A l'instar des communications, il est indispensable que les forces de l'ordre disposent d'un outil opérationnel et efficace pour s'attaquer à la mobilité des criminels, traquer leurs déplacements, les toucher dans leurs flux. Encadré correctement avec une marge de manœuvre suffisante, les dispositifs LAPI répondraient parfaitement à ce besoin et constitueraient un apport décisif à la lutte contre la criminalité.
Ces dispositifs désignent l'ensemble des algorithmes permettant la lecture automatisée d'une plaque d'immatriculation en France. On en compte environ 650, ce qui est trop peu, dans un parc étatique, fixe ou mobile et utilisé majoritairement par les services des douanes, la police nationale et la gendarmerie nationale à des fins de prévention et de répression des infractions. Ils revêtent un intérêt tout particulier lorsque la nature de l'infraction nécessite la plus grande réactivité.

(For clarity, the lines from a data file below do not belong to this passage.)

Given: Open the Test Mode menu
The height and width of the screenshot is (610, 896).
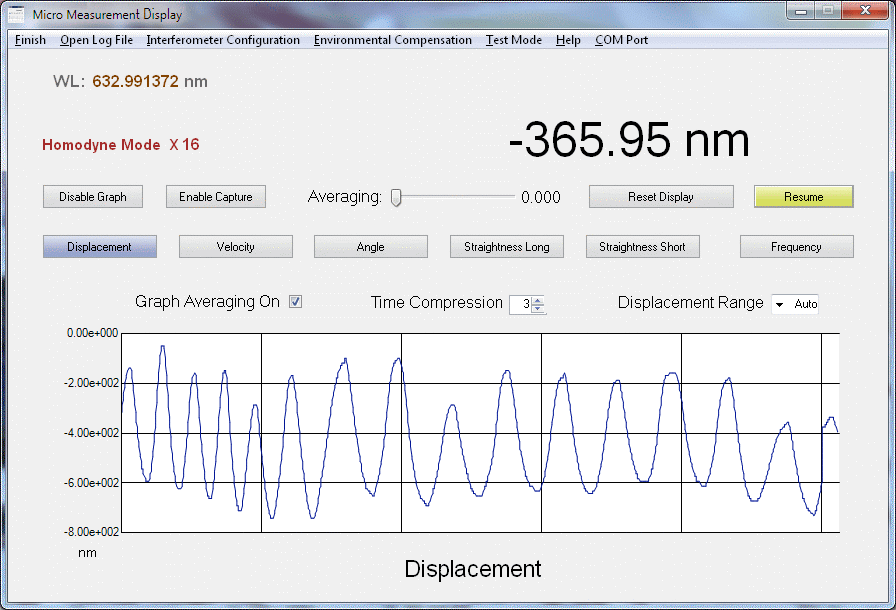Looking at the screenshot, I should 514,40.
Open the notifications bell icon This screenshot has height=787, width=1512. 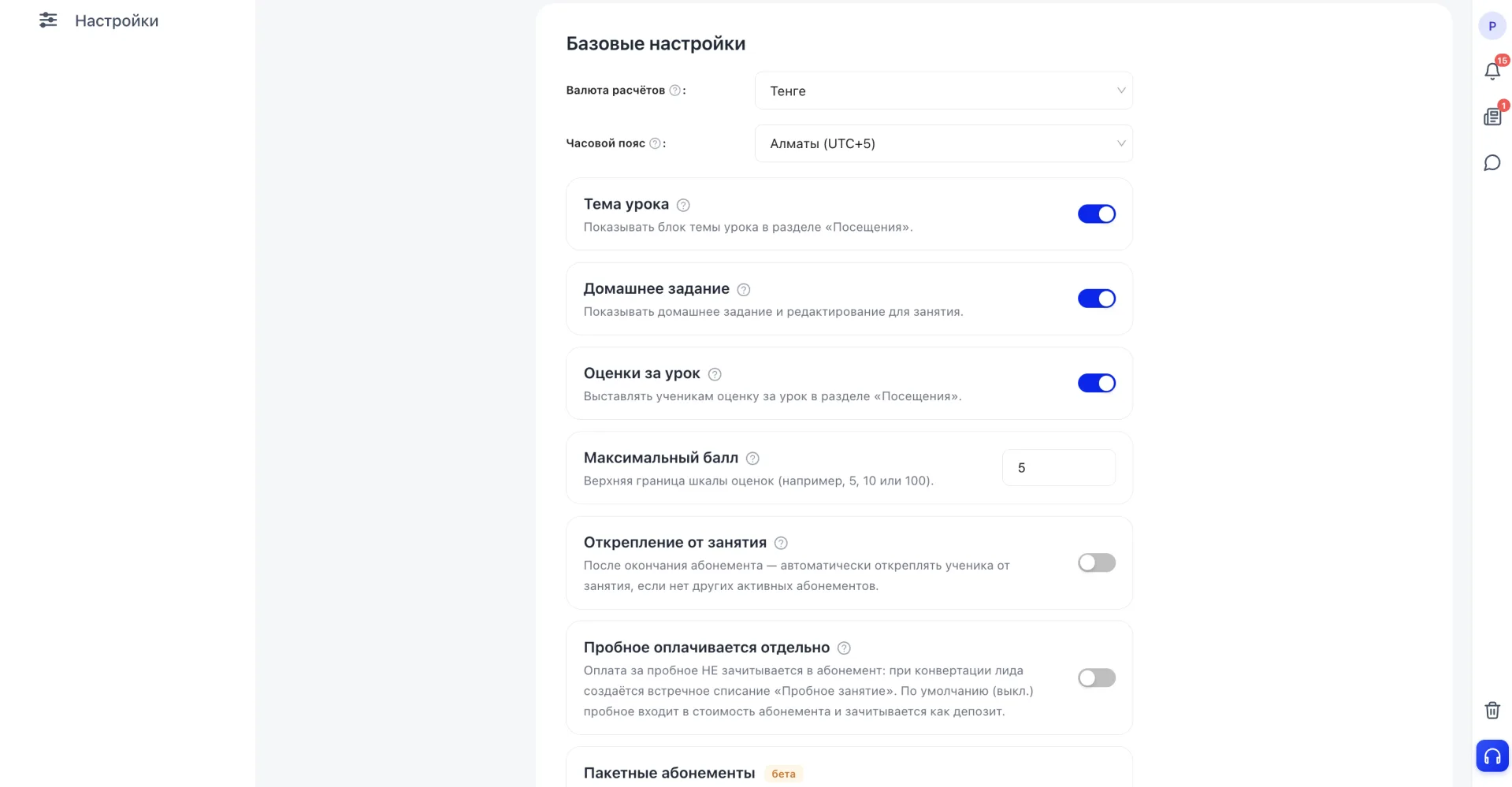(x=1492, y=71)
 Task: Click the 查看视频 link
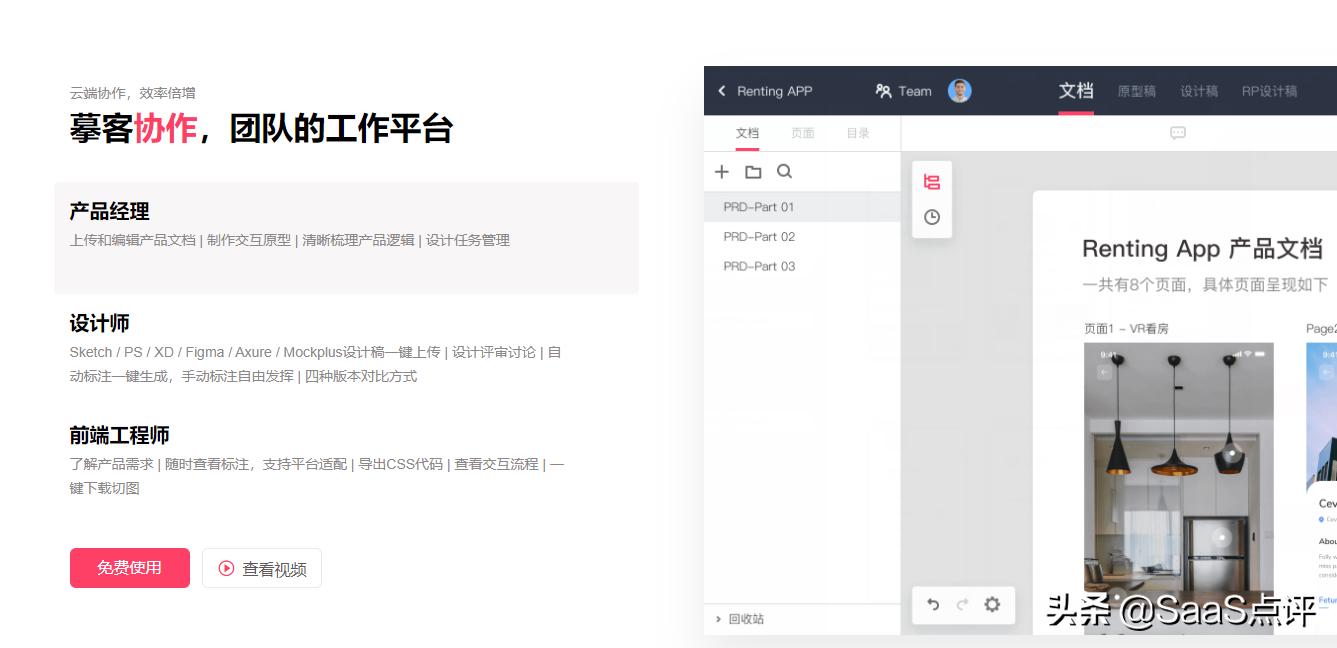tap(261, 567)
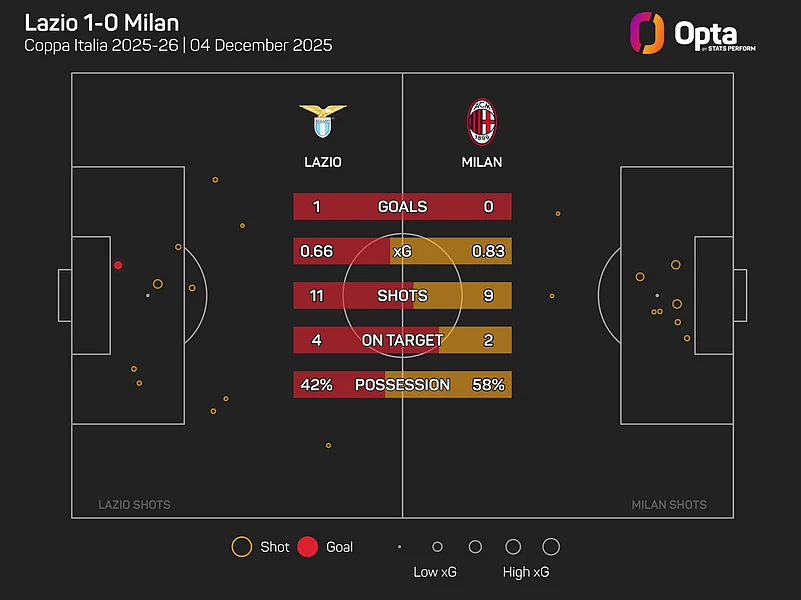Image resolution: width=801 pixels, height=600 pixels.
Task: Click the Lazio eagle crest
Action: click(322, 122)
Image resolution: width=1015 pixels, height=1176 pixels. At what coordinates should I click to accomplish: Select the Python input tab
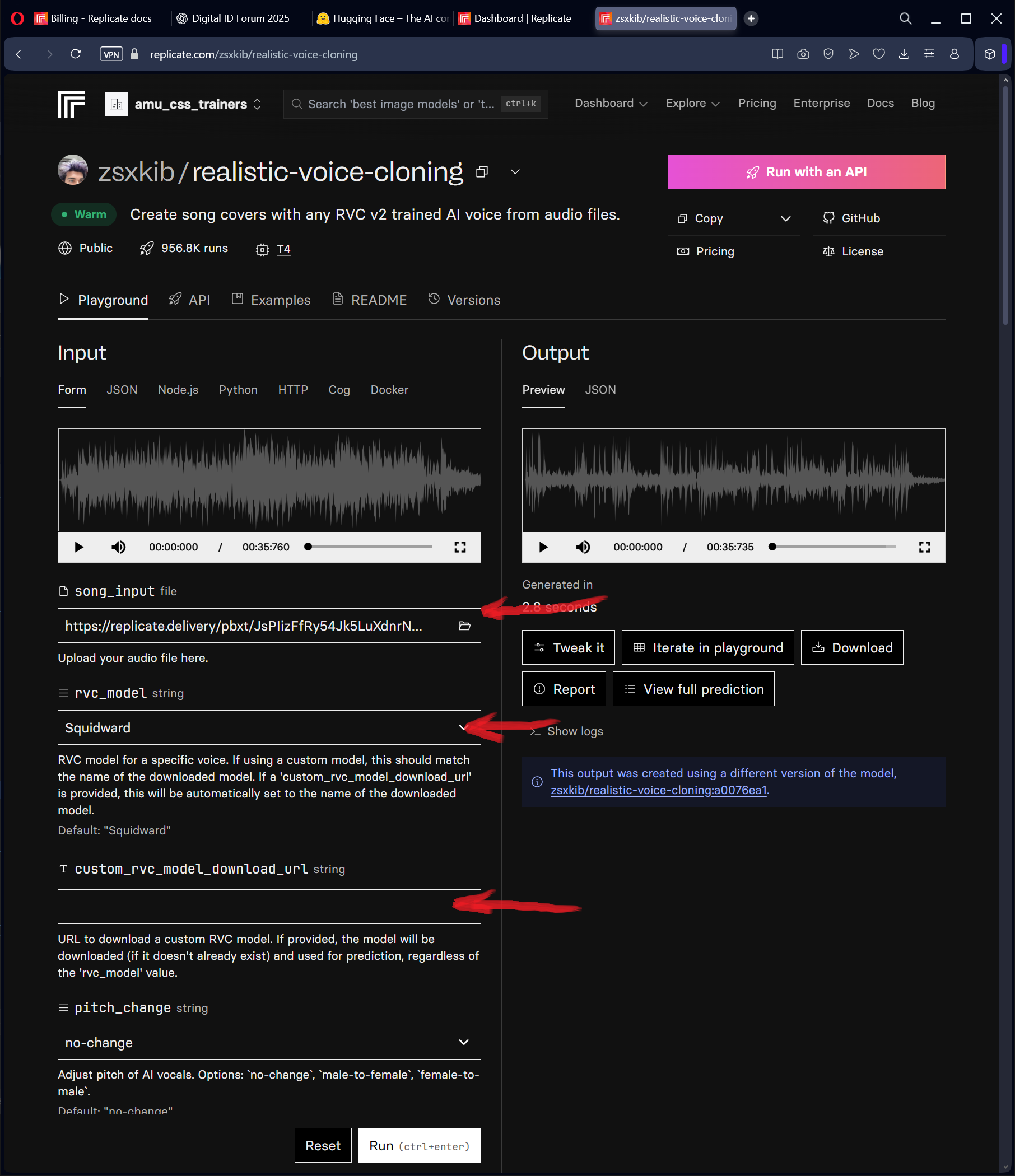coord(238,390)
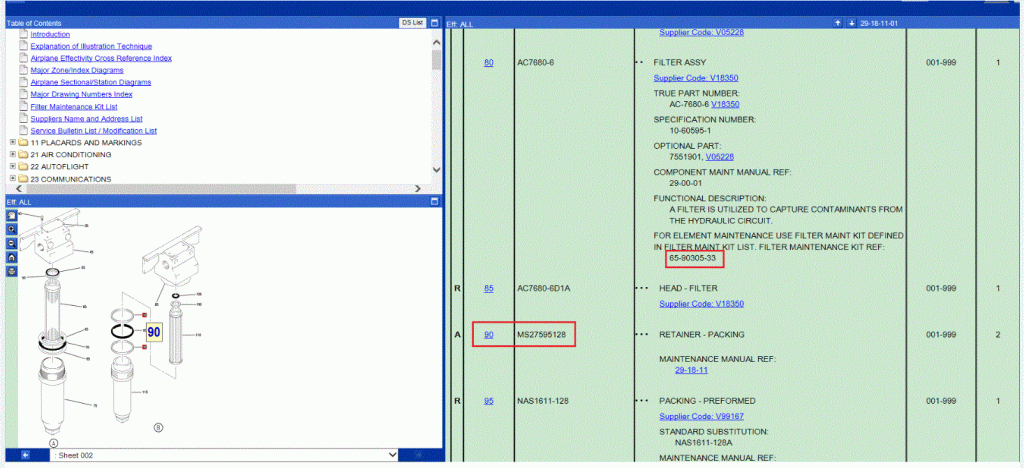Go to previous sheet with left arrow
This screenshot has width=1024, height=468.
coord(25,455)
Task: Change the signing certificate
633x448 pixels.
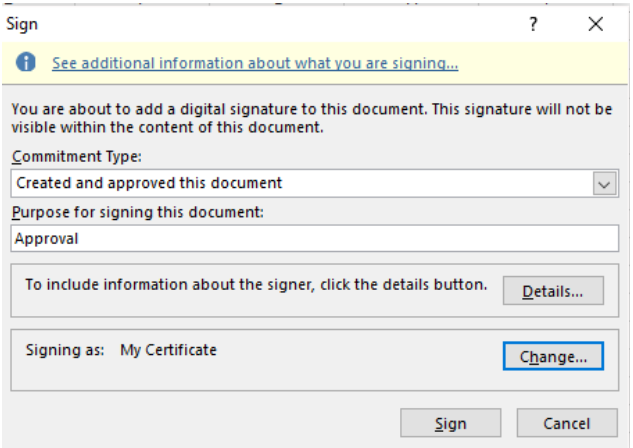Action: (x=553, y=356)
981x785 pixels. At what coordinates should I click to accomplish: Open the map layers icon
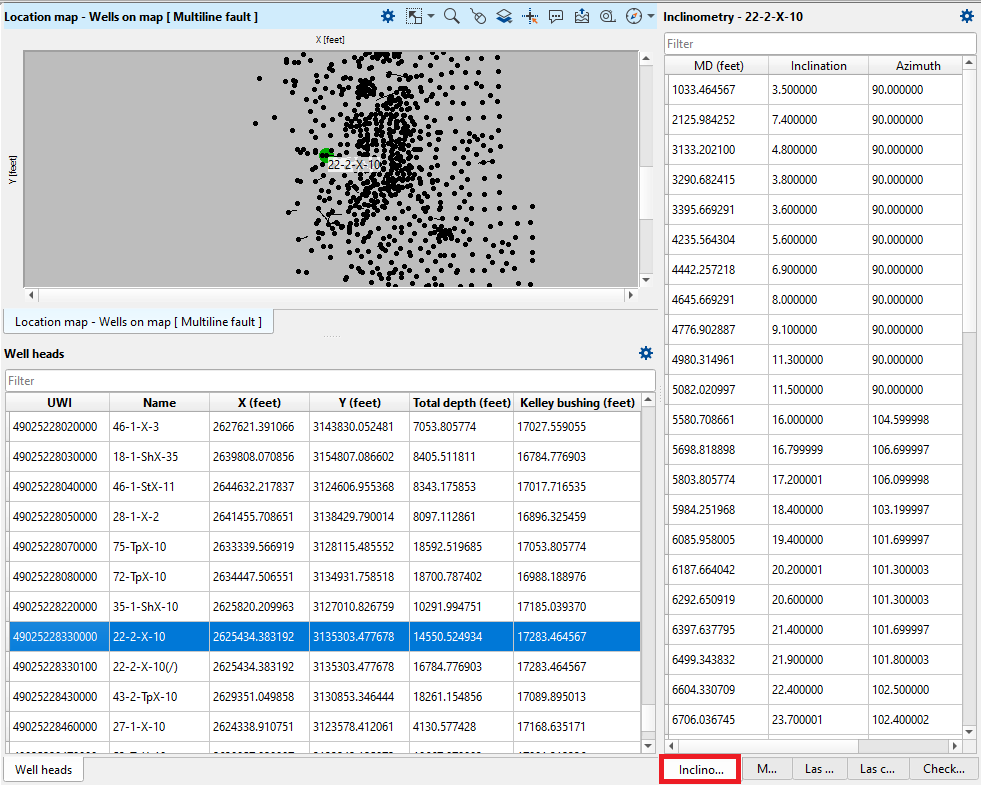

Attaques terroristes, alertes enlèvements ou tentatives de viols, on sait que sur ces méfaits-là, le temps est une arme et il faut aller vite. Et pour lutter contre les modes de criminalité générant des flux importants, trafic d'êtres humains, réseaux de passeurs et trafic de drogue. Plus largement, ils permettent de limiter l'engagement humain et les prises de risques pour nos forces de l'ordre.
A titre d'exemple, au Royaume-Uni, les dispositifs LAPI sont à l'origine de 80% des interventions policières. Les dispositifs LAPI aux Etats-Unis enregistrent 50 millions de plaques d'immatriculation par jour. Si l'utilité de la technologie LAPI n'est plus à prouver, les remontées du terrain font cependant état d'un outil loin d'être utilisé à son plein potentiel, avec trois principaux points de blocage, des possibilités d'usage limitées, un nombre trop restreint d'infractions, des délais de conservation de données excessivement courts et un manque de matériel.
Ce texte entend y remédier et libérer le potentiel de cette technologie par un assouplissement raisonnable et réaliste de sa réglementation. En l'état actuel du droit, les articles L233-1 et L233-1-1 du Code de la sécurité intérieure fixent une liste exhaustive d'infractions pour lesquelles les forces de l'ordre sont autorisées à mettre en œuvre ces dispositifs LAPI.
Plutôt qu'une liste incomplète qui deviendra vite obsolète face à l'évolution galopante de la criminalité, j'avais initialement proposé dans le texte un seuil de gravité à partir duquel l'usage du LAPI par les forces de l'ordre serait autorisé. L'élargissement de la liste proposée par le rapporteur et adoptée en commission, prenant notamment en compte les infractions d'évasion réalisées par violences, effractions ou corruptions, représente un bon compromis permettant de concilier mise en œuvre convenable des dispositifs LAPI et respect de la vie privée.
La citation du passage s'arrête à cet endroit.